__Data on locating visible targets__.
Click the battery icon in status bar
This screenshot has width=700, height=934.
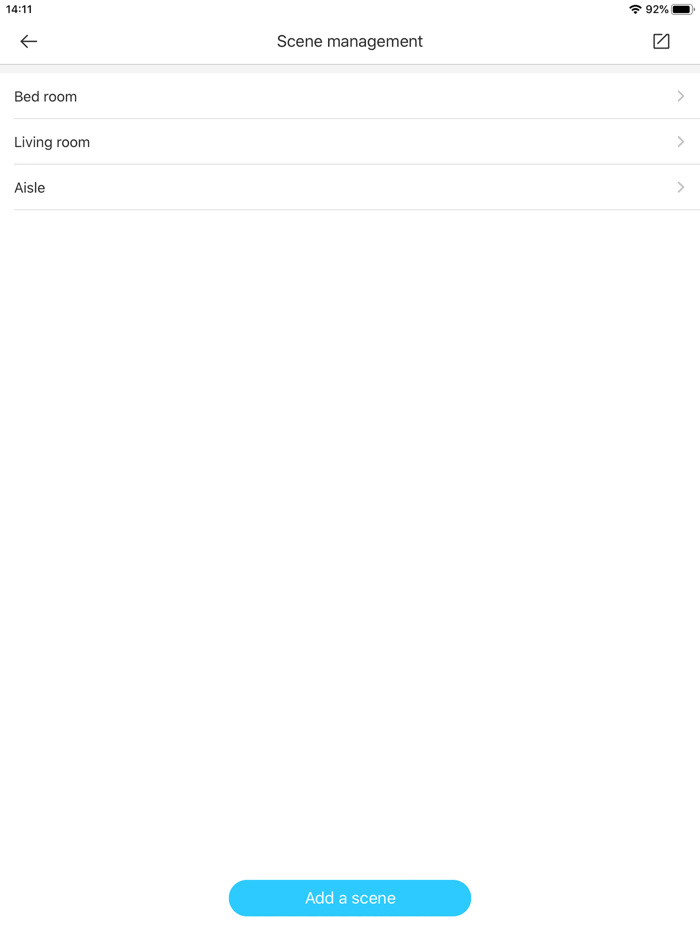pyautogui.click(x=683, y=10)
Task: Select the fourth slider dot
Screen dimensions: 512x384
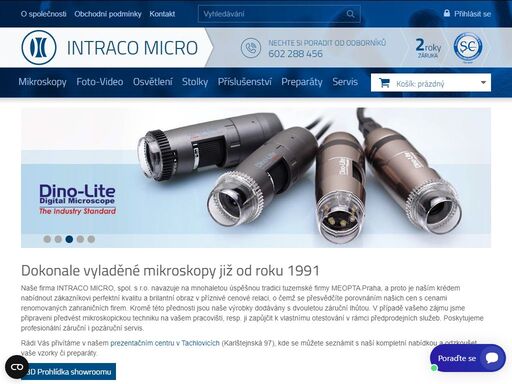Action: 80,239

__Task details__. Starting with the line that contains "Task: Select the fourth slider dot" and continuing through the end of the records, write those lines out again with "fourth" swapped for "second" and nothing else altered. Leave the pictures out.

__Task answer__.
Task: Select the second slider dot
Screen dimensions: 512x384
Action: 80,239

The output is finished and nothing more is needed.